What to work on: Retype the records below exactly as they stand, omitting the pictures.

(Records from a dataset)
--------------------------------------------------

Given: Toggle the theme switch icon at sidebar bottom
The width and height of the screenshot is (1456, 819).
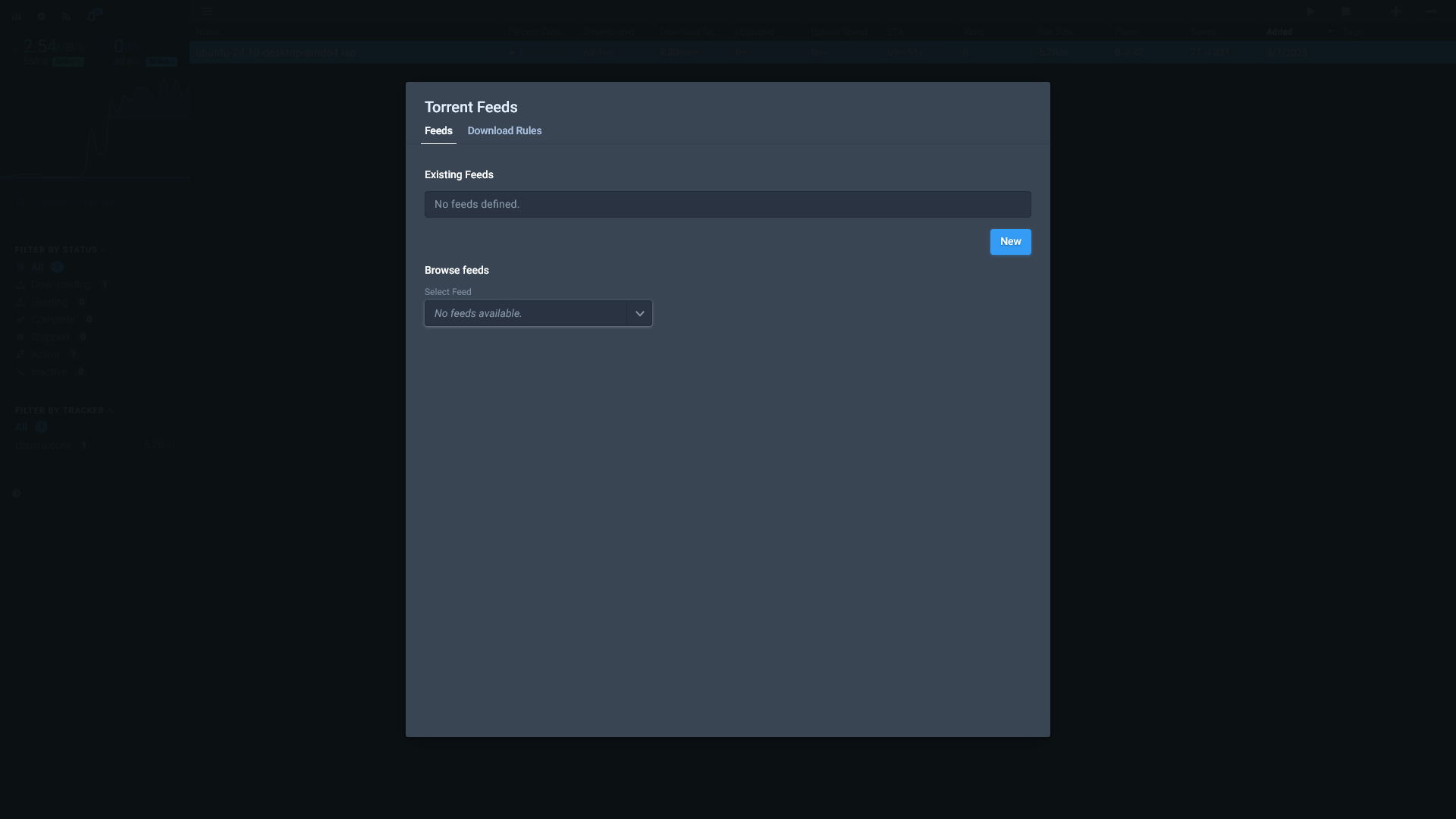Looking at the screenshot, I should click(x=17, y=493).
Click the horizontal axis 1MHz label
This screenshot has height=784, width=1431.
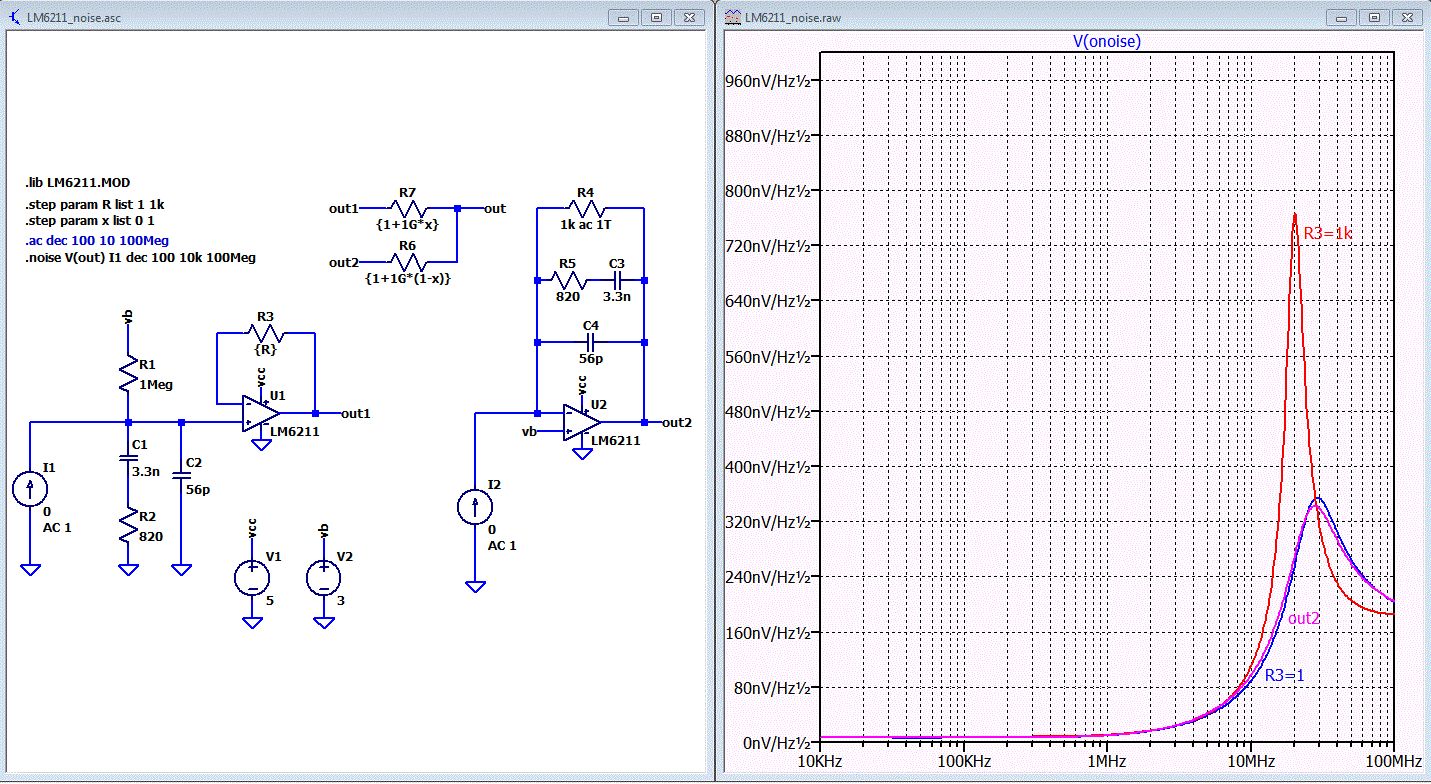pyautogui.click(x=1106, y=761)
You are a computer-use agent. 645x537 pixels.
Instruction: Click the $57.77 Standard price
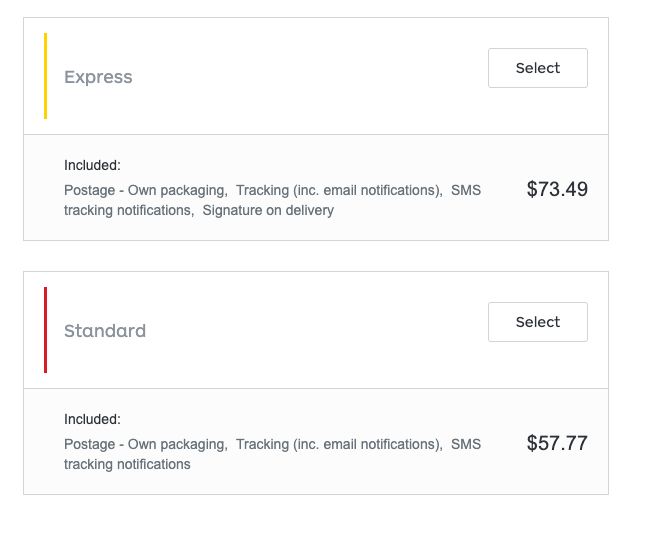pos(557,443)
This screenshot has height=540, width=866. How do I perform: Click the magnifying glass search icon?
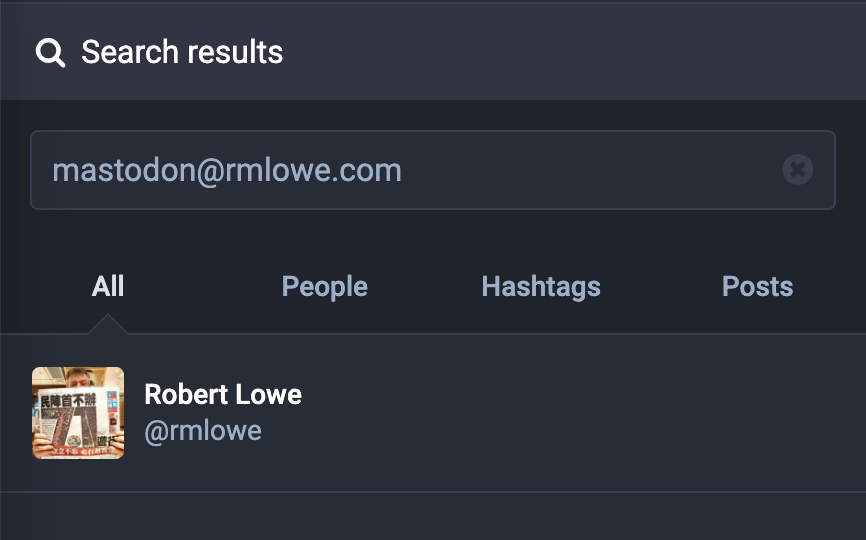[x=50, y=52]
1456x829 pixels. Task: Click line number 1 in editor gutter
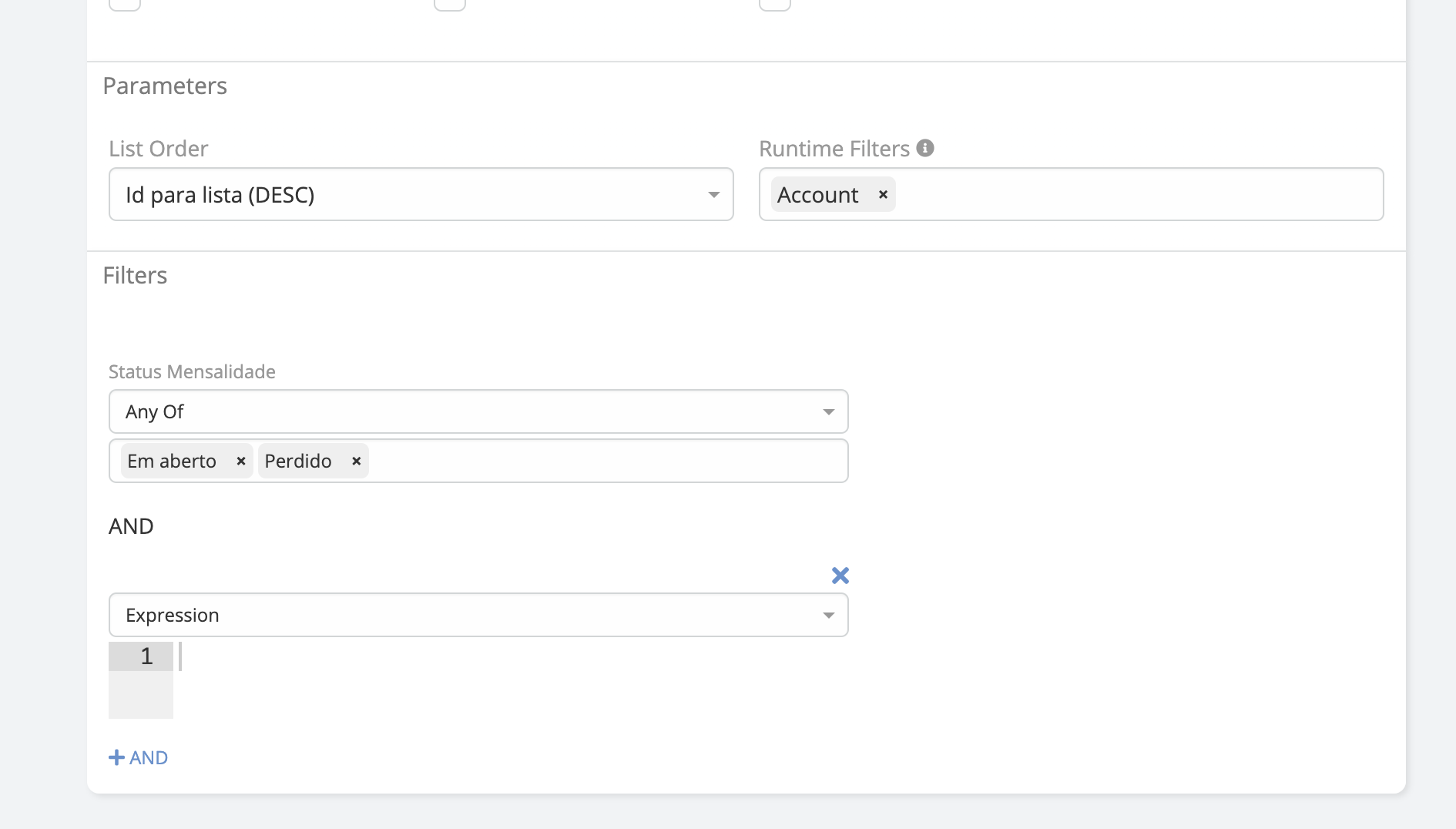click(x=146, y=656)
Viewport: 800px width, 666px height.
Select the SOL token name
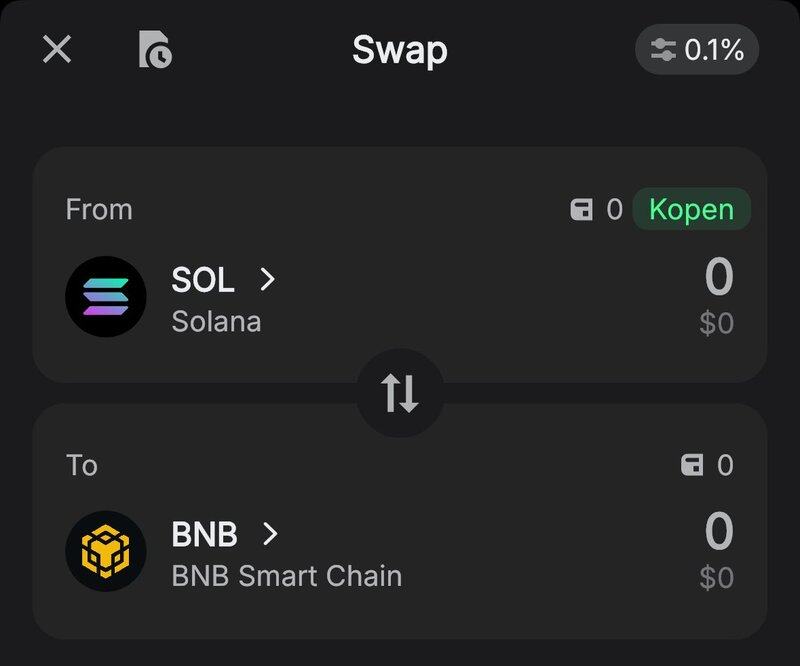click(203, 280)
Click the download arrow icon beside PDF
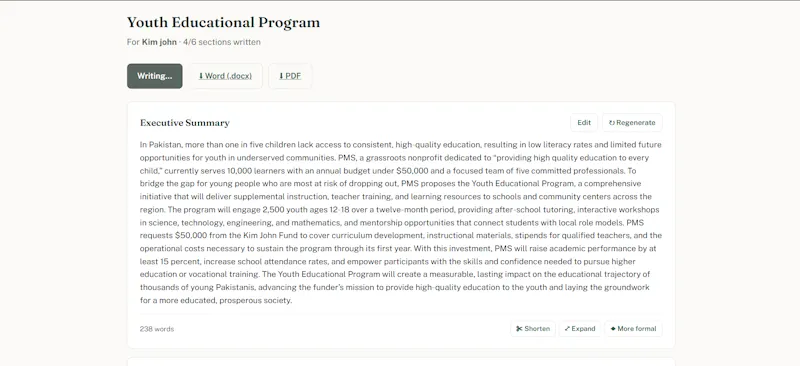 281,76
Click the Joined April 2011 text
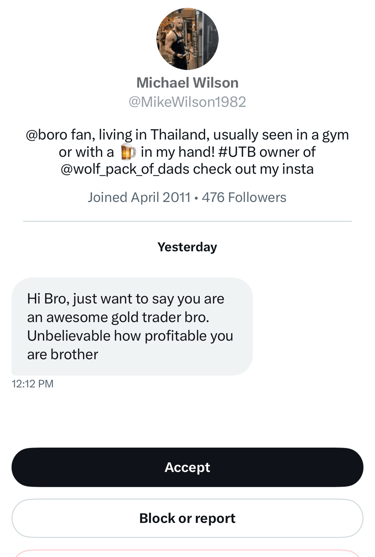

--------------------------------------------------

Result below:
Given: Toggle the theme switch icon at sidebar bottom
The width and height of the screenshot is (1456, 819).
Looking at the screenshot, I should click(x=17, y=493).
Click the horizontal axis 1MHz label
This screenshot has height=784, width=1431.
pyautogui.click(x=1106, y=761)
You are a computer-use agent. 645x537 pixels.
Instruction: Click the $57.77 Standard price
pos(557,443)
This screenshot has height=540, width=866. How do I perform: Click the magnifying glass search icon?
[x=50, y=52]
1456x829 pixels. Task: Click line number 1 in editor gutter
click(x=146, y=656)
Viewport: 800px width, 666px height.
Select the SOL token name
click(203, 280)
Click the download arrow icon beside PDF
 281,76
Click the Joined April 2011 text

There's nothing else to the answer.